Take, for example, the aforementioned Creso Pharma (ASX:CPH), as well as MGC Pharmaceuticals (ASX:MXC) and the Hydroponics Company (ASX:THC). While these ASX stocks don’t necessarily have direct exposure to the US pot market, this may well be a sign of things to come — a green light, so to speak.
That said, all three companies are at early stages and represent a speculative investment. As such investors should seek professional financial advice if considering this stock for their portfolio.
Domestically, the main debate about marijuana has centred on its medicinal use. Last year, the Australian federal government loosened restrictions around cannabis importation to treat a range of medical illnesses from epilepsy to cancer, representing a legislative landmark that sparked a surge in ASX pot stocks.
Regulations that currently prevent exports of medicinal cannabis products will be changed once parliament resumes in February. The legislative changes around exports will cover cannabis-based treatments such as oils, patches, sprays, lozenges and tablets that have the potential to relieve the pain and symptoms of a diverse range of conditions.

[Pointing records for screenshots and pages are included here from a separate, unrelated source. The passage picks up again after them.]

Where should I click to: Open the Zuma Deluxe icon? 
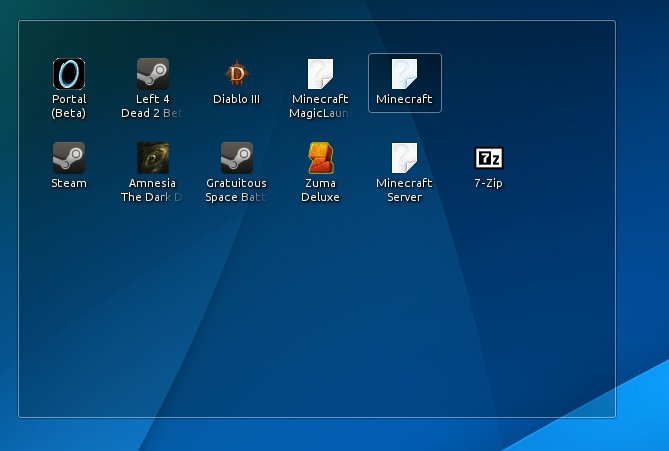pos(320,158)
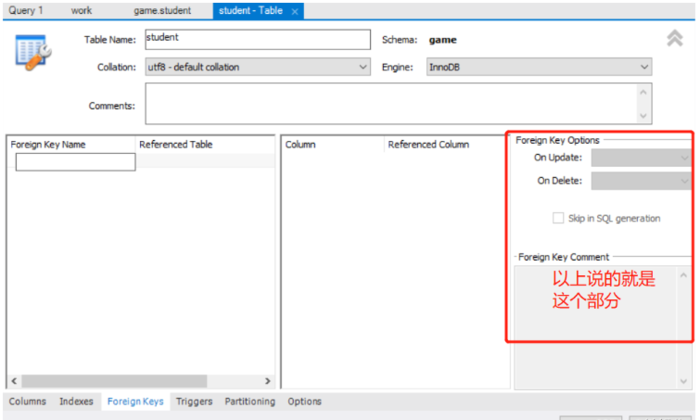This screenshot has height=420, width=700.
Task: Go to the Partitioning tab
Action: click(x=249, y=402)
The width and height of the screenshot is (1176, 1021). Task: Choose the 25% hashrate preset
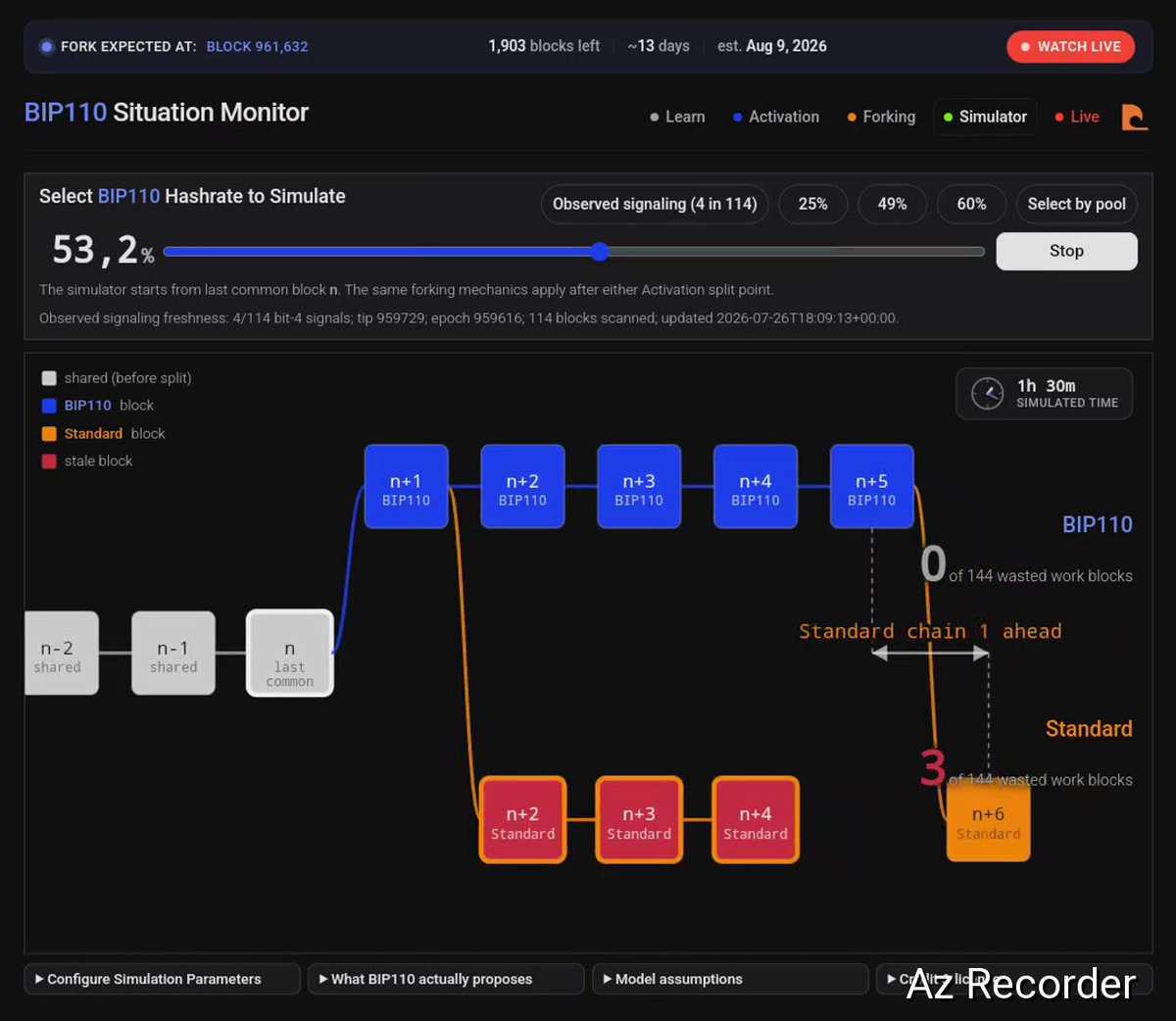click(812, 204)
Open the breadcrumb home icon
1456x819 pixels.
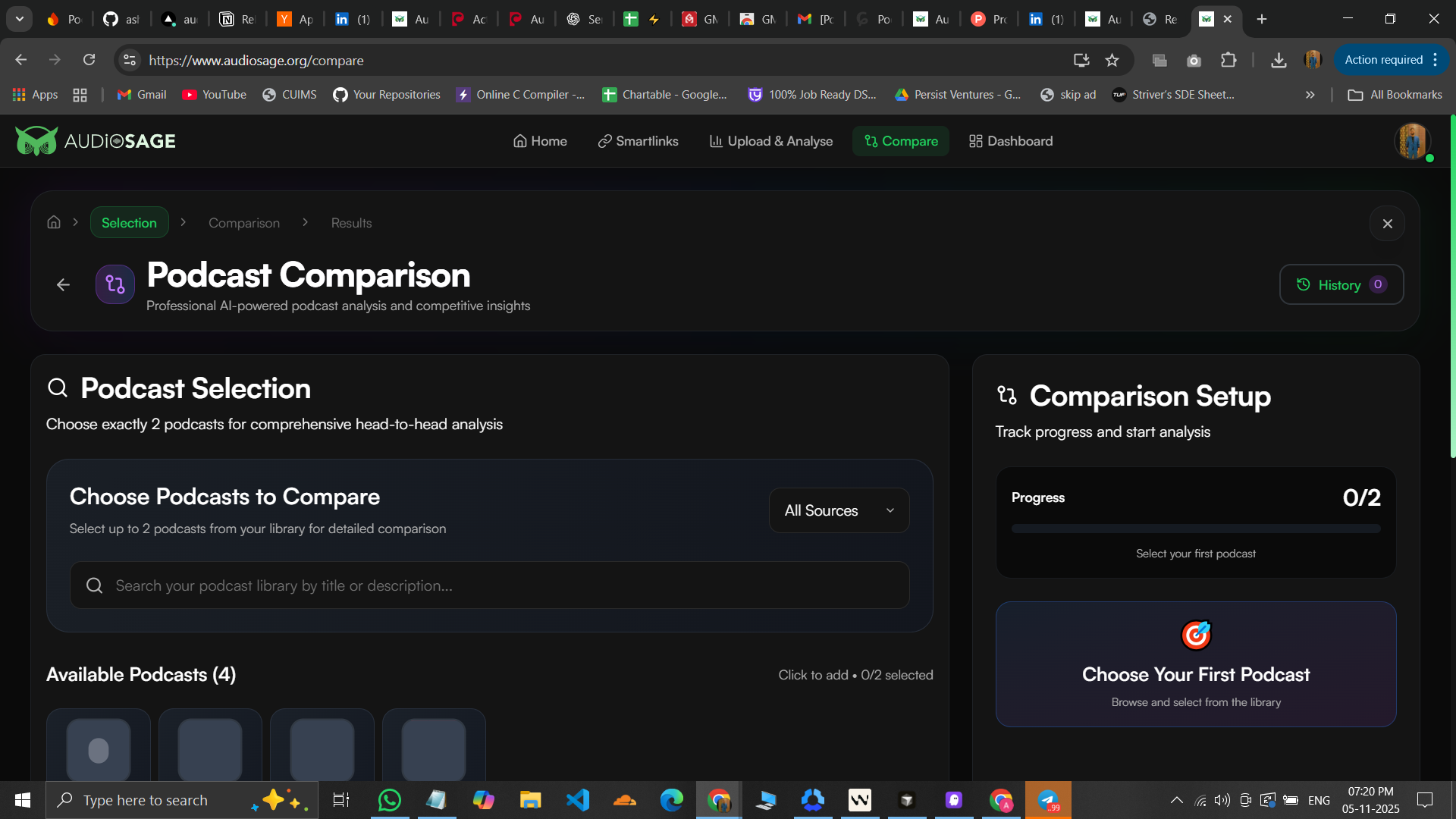pyautogui.click(x=53, y=221)
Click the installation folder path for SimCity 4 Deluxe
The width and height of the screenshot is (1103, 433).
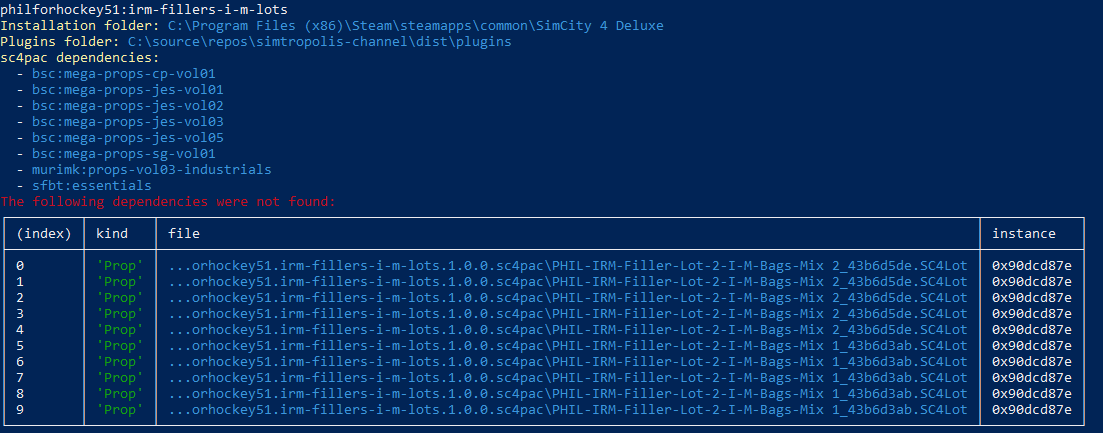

This is a move that’s both practical and strategic, aiming to cultivate a wider market for locally produced medicine to provide a more stable supply for Australian patients, and also setting up ambitions for Australian to emerge as a leading global producer of medicinal marijuana products. But is Australia receptive to legalising recreational usage? Cannabis advocate Greg Barns told 9 News that it’s inevitable.
“There is a global trend now, not just in California, but you will see on July 1 this year, the whole of Canada moving to legalise the personal use of cannabis,” said Barns.